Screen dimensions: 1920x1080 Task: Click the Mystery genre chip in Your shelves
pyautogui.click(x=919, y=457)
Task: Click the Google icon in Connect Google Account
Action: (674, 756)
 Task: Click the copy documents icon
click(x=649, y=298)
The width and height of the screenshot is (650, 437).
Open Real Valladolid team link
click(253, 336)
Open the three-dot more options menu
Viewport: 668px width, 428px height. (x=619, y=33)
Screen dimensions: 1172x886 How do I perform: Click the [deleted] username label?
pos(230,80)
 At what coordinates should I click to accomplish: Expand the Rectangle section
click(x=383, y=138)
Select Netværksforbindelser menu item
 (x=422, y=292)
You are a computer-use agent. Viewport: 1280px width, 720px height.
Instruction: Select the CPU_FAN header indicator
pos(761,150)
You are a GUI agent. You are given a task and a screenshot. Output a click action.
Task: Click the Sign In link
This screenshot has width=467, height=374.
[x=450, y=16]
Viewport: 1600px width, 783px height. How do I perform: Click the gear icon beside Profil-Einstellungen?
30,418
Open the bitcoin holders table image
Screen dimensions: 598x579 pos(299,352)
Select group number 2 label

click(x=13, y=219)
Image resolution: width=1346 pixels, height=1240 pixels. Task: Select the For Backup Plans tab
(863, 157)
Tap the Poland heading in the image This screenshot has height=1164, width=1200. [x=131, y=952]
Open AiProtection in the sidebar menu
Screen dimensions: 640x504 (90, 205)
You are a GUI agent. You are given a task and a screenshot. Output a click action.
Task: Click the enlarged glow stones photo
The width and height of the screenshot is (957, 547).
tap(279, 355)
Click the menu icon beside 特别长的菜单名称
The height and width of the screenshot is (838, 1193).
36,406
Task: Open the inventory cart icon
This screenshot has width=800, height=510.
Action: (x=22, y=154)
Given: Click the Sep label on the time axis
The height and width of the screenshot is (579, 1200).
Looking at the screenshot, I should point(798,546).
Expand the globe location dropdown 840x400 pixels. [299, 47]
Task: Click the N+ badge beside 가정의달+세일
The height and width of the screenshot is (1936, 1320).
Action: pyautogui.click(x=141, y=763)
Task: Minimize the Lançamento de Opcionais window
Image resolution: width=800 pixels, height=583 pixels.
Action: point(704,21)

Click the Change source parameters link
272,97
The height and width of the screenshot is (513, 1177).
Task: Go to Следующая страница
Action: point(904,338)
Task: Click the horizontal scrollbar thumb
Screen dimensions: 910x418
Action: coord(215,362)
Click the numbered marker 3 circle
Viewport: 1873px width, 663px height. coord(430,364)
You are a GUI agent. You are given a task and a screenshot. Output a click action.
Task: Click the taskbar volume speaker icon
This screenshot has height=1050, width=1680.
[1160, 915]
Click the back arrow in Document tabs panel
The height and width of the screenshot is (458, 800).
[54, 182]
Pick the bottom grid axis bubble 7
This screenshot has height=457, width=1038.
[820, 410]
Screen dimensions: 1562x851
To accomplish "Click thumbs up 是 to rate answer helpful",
□ □ □ □ □ □ □
_EXERCISE:_ Word for word, give the material above a second time.

_TASK SOLUTION:_
Screen dimensions: 1920x1080 Task: Click the Mystery genre chip in Your shelves
pyautogui.click(x=919, y=457)
Task: Click the Google icon in Connect Google Account
Action: (674, 756)
 Task: Click the copy documents icon
click(x=649, y=298)
The width and height of the screenshot is (650, 437).
Open Real Valladolid team link
click(253, 336)
Open the three-dot more options menu
Viewport: 668px width, 428px height. (x=619, y=33)
Screen dimensions: 1172x886 How do I perform: Click the [deleted] username label?
pos(230,80)
 At what coordinates should I click to accomplish: Expand the Rectangle section
click(x=383, y=138)
Select Netværksforbindelser menu item
 (x=422, y=292)
You are a computer-use agent. Viewport: 1280px width, 720px height.
Instruction: Select the CPU_FAN header indicator
pos(761,150)
You are a GUI agent. You are given a task and a screenshot. Output a click action.
Task: Click the Sign In link
This screenshot has width=467, height=374.
[x=450, y=16]
Viewport: 1600px width, 783px height. How do I perform: Click the gear icon beside Profil-Einstellungen?
30,418
Open the bitcoin holders table image
Screen dimensions: 598x579 pos(299,352)
Select group number 2 label

click(x=13, y=219)
Image resolution: width=1346 pixels, height=1240 pixels. Task: Select the For Backup Plans tab
(863, 157)
Tap the Poland heading in the image This screenshot has height=1164, width=1200. [x=131, y=952]
Open AiProtection in the sidebar menu
Screen dimensions: 640x504 (90, 205)
You are a GUI agent. You are given a task and a screenshot. Output a click action.
Task: Click the enlarged glow stones photo
The width and height of the screenshot is (957, 547).
tap(279, 355)
Click the menu icon beside 特别长的菜单名称
The height and width of the screenshot is (838, 1193).
36,406
Task: Open the inventory cart icon
This screenshot has width=800, height=510.
Action: (x=22, y=154)
Given: Click the Sep label on the time axis
The height and width of the screenshot is (579, 1200).
Looking at the screenshot, I should point(798,546).
Expand the globe location dropdown 840x400 pixels. [299, 47]
Task: Click the N+ badge beside 가정의달+세일
The height and width of the screenshot is (1936, 1320).
Action: pyautogui.click(x=141, y=763)
Task: Minimize the Lançamento de Opcionais window
Image resolution: width=800 pixels, height=583 pixels.
Action: point(704,21)

Click the Change source parameters link
272,97
The height and width of the screenshot is (513, 1177).
Task: Go to Следующая страница
Action: point(904,338)
Task: Click the horizontal scrollbar thumb
Screen dimensions: 910x418
Action: coord(215,362)
Click the numbered marker 3 circle
Viewport: 1873px width, 663px height. coord(430,364)
You are a GUI agent. You are given a task and a screenshot. Output a click action.
Task: Click the taskbar volume speaker icon
This screenshot has height=1050, width=1680.
[1160, 915]
Click the back arrow in Document tabs panel
The height and width of the screenshot is (458, 800).
[54, 182]
Pick the bottom grid axis bubble 7
This screenshot has height=457, width=1038.
[820, 410]
Screen dimensions: 1562x851
To accomplish "Click thumbs up 是 to rate answer helpful",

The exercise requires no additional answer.